## TASK TO CARRY OUT
Format the entries from the first line through the line containing "[x=20, y=102]" as a numbered list, leaving out blank lines.

Entries with target coordinates
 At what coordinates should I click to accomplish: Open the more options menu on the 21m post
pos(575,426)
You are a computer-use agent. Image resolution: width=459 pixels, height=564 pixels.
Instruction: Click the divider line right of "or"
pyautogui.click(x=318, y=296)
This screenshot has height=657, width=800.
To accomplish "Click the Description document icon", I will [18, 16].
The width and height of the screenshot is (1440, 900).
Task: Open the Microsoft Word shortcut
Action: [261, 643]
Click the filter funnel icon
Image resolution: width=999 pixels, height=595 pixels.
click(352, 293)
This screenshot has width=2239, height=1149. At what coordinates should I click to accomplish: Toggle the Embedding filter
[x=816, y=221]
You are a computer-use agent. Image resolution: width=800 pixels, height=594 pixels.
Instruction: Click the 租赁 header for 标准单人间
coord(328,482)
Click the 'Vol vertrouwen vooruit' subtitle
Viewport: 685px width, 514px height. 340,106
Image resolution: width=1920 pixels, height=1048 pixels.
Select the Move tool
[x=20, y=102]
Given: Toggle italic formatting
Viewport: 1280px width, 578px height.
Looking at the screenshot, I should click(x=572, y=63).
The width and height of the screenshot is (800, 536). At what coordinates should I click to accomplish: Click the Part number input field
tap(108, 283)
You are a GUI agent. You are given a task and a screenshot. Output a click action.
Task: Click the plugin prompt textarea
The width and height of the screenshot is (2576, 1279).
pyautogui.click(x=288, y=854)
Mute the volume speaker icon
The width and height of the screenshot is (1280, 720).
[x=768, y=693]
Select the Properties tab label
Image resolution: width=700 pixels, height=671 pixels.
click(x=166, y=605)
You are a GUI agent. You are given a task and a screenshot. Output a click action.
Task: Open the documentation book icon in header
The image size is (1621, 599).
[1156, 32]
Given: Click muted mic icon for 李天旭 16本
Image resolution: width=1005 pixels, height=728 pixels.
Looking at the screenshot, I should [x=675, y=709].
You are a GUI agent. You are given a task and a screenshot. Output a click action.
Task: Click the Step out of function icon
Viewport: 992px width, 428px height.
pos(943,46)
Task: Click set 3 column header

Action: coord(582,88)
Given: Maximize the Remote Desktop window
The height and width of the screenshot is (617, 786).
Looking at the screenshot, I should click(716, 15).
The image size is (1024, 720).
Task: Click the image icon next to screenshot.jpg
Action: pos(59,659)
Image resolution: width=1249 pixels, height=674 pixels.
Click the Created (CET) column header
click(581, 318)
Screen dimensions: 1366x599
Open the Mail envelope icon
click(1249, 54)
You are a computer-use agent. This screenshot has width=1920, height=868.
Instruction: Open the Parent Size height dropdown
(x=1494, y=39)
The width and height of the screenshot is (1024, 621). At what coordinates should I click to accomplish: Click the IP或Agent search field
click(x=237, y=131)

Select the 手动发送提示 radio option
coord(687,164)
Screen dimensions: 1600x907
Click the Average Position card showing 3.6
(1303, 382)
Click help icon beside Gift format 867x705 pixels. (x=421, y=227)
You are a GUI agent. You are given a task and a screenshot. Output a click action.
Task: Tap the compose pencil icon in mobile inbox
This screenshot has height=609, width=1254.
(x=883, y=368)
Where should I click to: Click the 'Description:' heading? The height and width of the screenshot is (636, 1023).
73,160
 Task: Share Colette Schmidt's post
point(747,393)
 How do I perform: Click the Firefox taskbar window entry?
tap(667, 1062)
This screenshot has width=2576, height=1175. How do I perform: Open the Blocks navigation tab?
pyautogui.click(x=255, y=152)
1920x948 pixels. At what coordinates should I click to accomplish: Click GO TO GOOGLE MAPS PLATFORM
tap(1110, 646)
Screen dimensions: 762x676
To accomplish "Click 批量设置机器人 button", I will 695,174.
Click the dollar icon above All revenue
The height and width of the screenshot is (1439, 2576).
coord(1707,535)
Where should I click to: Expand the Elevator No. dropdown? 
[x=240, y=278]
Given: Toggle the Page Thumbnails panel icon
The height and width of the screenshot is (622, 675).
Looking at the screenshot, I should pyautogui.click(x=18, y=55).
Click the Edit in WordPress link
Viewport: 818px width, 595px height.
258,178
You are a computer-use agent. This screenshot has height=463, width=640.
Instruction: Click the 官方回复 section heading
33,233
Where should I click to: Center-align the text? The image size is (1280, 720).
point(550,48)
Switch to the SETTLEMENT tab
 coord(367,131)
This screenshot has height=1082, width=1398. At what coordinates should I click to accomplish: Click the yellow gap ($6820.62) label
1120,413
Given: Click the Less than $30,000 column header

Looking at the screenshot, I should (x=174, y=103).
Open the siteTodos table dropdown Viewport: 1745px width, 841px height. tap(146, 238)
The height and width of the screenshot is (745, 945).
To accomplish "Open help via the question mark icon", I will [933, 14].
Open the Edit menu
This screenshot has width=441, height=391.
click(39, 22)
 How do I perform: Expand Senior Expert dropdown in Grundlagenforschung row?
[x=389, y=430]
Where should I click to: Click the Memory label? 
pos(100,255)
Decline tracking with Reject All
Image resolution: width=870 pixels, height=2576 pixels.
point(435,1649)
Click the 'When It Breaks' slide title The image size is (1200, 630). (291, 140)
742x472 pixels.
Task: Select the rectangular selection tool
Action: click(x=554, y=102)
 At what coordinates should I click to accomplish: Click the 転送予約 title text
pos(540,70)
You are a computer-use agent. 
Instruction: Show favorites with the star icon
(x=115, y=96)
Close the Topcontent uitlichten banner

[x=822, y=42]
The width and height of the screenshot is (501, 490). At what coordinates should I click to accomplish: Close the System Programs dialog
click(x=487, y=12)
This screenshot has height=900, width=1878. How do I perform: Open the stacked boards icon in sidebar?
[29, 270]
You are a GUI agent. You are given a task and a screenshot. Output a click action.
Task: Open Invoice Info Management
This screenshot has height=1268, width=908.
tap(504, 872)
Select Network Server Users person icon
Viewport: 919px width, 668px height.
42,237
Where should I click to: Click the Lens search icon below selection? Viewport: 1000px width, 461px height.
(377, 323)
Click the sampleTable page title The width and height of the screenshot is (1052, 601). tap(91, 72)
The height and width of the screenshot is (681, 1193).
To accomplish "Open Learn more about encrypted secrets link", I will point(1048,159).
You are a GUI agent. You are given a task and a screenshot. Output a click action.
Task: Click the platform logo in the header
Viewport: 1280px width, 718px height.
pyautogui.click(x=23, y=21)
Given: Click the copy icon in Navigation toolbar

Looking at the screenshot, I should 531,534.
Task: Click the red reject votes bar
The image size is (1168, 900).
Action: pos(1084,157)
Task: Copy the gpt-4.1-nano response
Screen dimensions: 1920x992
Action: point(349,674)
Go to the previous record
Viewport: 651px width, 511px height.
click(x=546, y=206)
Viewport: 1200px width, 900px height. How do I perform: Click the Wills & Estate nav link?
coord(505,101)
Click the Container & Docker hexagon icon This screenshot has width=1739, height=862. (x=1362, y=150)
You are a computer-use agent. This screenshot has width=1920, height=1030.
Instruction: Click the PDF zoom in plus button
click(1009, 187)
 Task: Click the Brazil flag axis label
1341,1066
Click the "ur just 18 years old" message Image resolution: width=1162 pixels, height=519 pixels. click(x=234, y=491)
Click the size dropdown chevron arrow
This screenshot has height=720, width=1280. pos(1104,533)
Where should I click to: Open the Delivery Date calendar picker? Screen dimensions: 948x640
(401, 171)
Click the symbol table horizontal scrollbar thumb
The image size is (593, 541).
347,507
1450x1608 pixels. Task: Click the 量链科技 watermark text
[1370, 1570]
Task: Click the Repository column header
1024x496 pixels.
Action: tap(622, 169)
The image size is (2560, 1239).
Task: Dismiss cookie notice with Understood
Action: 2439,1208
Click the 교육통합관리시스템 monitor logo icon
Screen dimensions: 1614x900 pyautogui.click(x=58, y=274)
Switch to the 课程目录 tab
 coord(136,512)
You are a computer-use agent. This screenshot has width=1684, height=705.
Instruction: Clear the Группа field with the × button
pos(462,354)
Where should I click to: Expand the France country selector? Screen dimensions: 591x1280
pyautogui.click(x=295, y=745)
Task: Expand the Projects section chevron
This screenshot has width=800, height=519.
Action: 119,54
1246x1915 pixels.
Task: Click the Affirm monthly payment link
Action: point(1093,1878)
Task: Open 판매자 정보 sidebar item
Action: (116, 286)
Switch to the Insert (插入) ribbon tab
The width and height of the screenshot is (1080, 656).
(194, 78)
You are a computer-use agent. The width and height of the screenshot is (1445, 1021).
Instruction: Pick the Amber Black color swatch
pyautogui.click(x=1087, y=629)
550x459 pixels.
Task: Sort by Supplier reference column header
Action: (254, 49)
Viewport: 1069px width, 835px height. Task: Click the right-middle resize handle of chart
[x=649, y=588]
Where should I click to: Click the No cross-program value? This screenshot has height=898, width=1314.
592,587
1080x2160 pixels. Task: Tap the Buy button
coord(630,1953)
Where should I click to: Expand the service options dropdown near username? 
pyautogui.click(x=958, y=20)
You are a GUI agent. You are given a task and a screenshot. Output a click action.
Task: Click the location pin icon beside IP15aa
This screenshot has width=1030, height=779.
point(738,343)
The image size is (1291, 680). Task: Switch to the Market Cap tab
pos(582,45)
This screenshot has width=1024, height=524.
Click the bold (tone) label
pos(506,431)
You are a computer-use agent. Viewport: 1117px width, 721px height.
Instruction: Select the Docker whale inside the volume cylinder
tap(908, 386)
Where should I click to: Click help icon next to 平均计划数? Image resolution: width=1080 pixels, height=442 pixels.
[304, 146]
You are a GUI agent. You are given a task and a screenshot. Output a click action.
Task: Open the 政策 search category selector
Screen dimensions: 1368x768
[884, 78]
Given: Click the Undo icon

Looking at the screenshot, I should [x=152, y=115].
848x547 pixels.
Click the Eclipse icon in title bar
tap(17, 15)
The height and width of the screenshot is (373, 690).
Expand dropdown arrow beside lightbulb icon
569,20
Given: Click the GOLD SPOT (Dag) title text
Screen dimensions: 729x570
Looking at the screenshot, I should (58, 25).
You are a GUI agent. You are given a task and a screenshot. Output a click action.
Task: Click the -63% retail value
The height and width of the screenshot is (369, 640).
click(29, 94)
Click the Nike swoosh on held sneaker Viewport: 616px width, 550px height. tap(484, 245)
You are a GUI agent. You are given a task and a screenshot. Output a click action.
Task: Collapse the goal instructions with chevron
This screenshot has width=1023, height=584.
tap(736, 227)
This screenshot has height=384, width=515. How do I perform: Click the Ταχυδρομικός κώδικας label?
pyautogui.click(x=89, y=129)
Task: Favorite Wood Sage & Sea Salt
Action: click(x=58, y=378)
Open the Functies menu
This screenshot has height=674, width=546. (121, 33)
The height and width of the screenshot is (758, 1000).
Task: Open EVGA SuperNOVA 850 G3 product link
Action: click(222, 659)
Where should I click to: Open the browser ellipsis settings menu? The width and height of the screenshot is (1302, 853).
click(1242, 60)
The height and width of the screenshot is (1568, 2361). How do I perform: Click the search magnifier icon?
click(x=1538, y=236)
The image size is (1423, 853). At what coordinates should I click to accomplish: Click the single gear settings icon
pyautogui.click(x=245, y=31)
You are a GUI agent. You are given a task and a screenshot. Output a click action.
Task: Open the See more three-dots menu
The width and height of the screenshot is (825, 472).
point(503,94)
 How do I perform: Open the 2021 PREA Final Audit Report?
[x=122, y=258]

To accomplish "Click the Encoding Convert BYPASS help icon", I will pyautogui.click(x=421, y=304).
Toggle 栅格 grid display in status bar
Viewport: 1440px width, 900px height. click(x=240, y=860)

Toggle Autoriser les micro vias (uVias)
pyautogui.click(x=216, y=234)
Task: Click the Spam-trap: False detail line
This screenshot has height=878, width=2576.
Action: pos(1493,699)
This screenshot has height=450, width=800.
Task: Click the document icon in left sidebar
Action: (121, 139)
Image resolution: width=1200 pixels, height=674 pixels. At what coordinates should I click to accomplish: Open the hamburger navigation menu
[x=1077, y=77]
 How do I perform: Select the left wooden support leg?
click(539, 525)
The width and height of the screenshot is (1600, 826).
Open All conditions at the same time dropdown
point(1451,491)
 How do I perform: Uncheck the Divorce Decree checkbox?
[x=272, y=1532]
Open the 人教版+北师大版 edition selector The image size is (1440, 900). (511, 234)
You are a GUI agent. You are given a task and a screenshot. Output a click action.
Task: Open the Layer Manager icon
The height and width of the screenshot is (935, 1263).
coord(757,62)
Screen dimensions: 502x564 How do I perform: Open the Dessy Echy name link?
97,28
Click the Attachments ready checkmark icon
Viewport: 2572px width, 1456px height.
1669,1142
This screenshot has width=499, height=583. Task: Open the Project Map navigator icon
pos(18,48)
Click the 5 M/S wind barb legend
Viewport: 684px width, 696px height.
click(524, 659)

## FINISHED TASK
1.  At what coordinates should I click to accomplish: Open the more options menu on the 21m post
2. pos(575,426)
3. You are a computer-use agent. Image resolution: width=459 pixels, height=564 pixels.
4. Instruction: Click the divider line right of "or"
5. pyautogui.click(x=318, y=296)
6. This screenshot has height=657, width=800.
7. To accomplish "Click the Description document icon", I will [18, 16].
8. The width and height of the screenshot is (1440, 900).
9. Task: Open the Microsoft Word shortcut
10. Action: [261, 643]
11. Click the filter funnel icon
12. Image resolution: width=999 pixels, height=595 pixels.
13. click(352, 293)
14. This screenshot has width=2239, height=1149. At what coordinates should I click to accomplish: Toggle the Embedding filter
15. [x=816, y=221]
16. You are a computer-use agent. Image resolution: width=800 pixels, height=594 pixels.
17. Instruction: Click the 租赁 header for 标准单人间
18. coord(328,482)
19. Click the 'Vol vertrouwen vooruit' subtitle
20. Viewport: 685px width, 514px height. 340,106
21. Image resolution: width=1920 pixels, height=1048 pixels.
22. Select the Move tool
23. [x=20, y=102]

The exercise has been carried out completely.